Мысль и судьба психолога Выготского (Рейф) - страница 34

«Ребенок, – пишет в этой связи Выготский, – организуя собственное поведение по социальному типу, применяет к самому себе тот способ поведения, который раньше он применял к другому». «Ситуация представляется ему как задача, поставленная экспериментатором, и ребенок чувствует, что за этим все время стоит человек, независимо от того, присутствует он непосредственно или нет» (Выготский, 1984. Т. 6, с. 33, 30).

Однако за этой психологической перестройкой поведения пытливый ум ученого сумел разглядеть и нечто большее – собственно, тот узел, с помощью которого впервые завязываются чисто человеческие формы мышления. Тот «величайший генетический момент», когда речь и практический интеллект, развивавшиеся до этого по своим независимым линиям, впервые пересекаются друг с другом, «после чего мышление становится речевым, а речь становится интеллектуальной» (Выготский, 1982. Т. 2, с. 105). И процесс интеллектуализации эгоцентрической речи – лучшее тому подтверждение.

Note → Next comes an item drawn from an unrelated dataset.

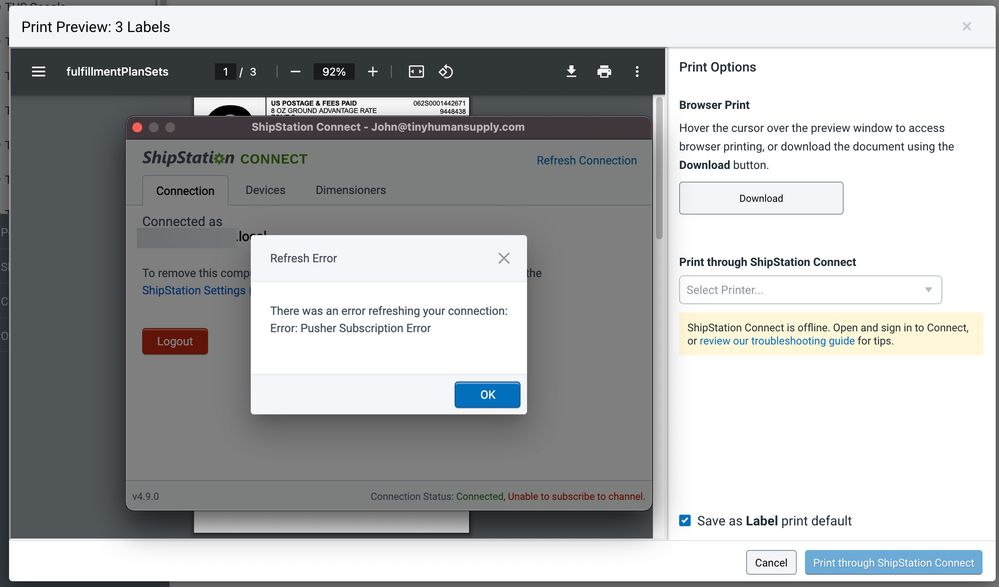999x587 pixels.
Task: Switch to the Devices tab
Action: (265, 190)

Ведь до поры до времени даже в эксперименте нелегко бывает развести по разным «квартирам» высказывания ребенка, адресованные окружающим (социальная речь), и его обращения к самому себе. По крайней мере внешне обе формы речи неотличимы порой как близнецы. А их размежевание наступает именно тогда, когда эгоцентрическая речь принимает на себя выполнение интеллектуальных функций и ребенок вслух и как бы извне начинает управлять собственным поведением.

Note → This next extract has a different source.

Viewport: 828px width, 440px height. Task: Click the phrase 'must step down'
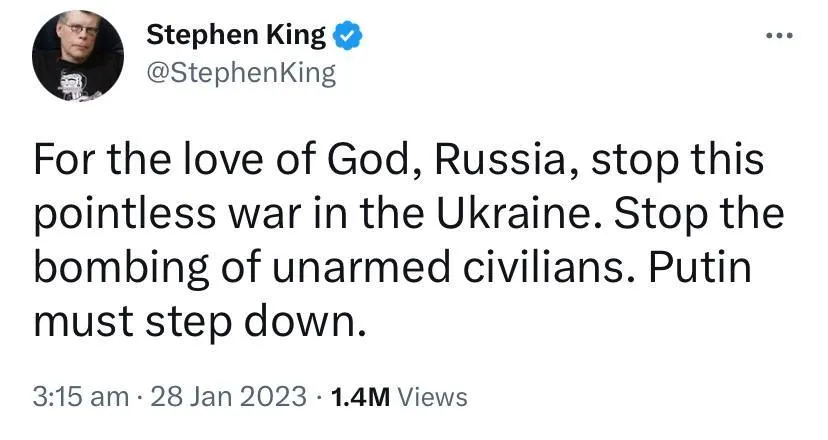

Соответственно меняется и структура его эгоцентрической речи, представлявшей до сих пор лишь словесный слепок деятельности ребенка, отражающий и отчасти усиливающий ее результаты. Теперь же, прежде чем приступить к какой-либо операции, он сперва проговаривает – планирует будущие свои действия, и только затем приступает к практической их реализации. Примерно так, как это имеет место у рисующих детей. Трехлетка берется за карандаш без всякой темы и плана, и лишь увидев, что у него получилось, обозначает это словами. Ребенок же пяти или шести лет уже садится за работу не иначе, как сформулировав для себя заранее, что именно он намерен изобразить.

Так под напором фактов и пристального анализа пала просуществовавшая десятилетие с момента опубликования концепция эгоцентрической речи Пиаже, оказавшейся на поверку квазиэгоцентрической, или, по выражению А. Р. Лурии, действенными речевыми пробами, помогающими ребенку заранее «прощупывать» ту или иную нестандартную ситуацию (Лурия, 1982). В книге «Мышление и речь» Выготский описывает серию решающих экспериментов, позволивших как бы подвести черту под этим заочным спором двух титанов психологической мысли XX века. Экспериментов, надо признать, жестких, но зато и демонстративных. А поводом к ним послужили наблюдения самого Пиаже, описавшего ряд особенностей эгоцентрической речи, из которых сам он, правда, не сумел извлечь адекватных теоретических выводов.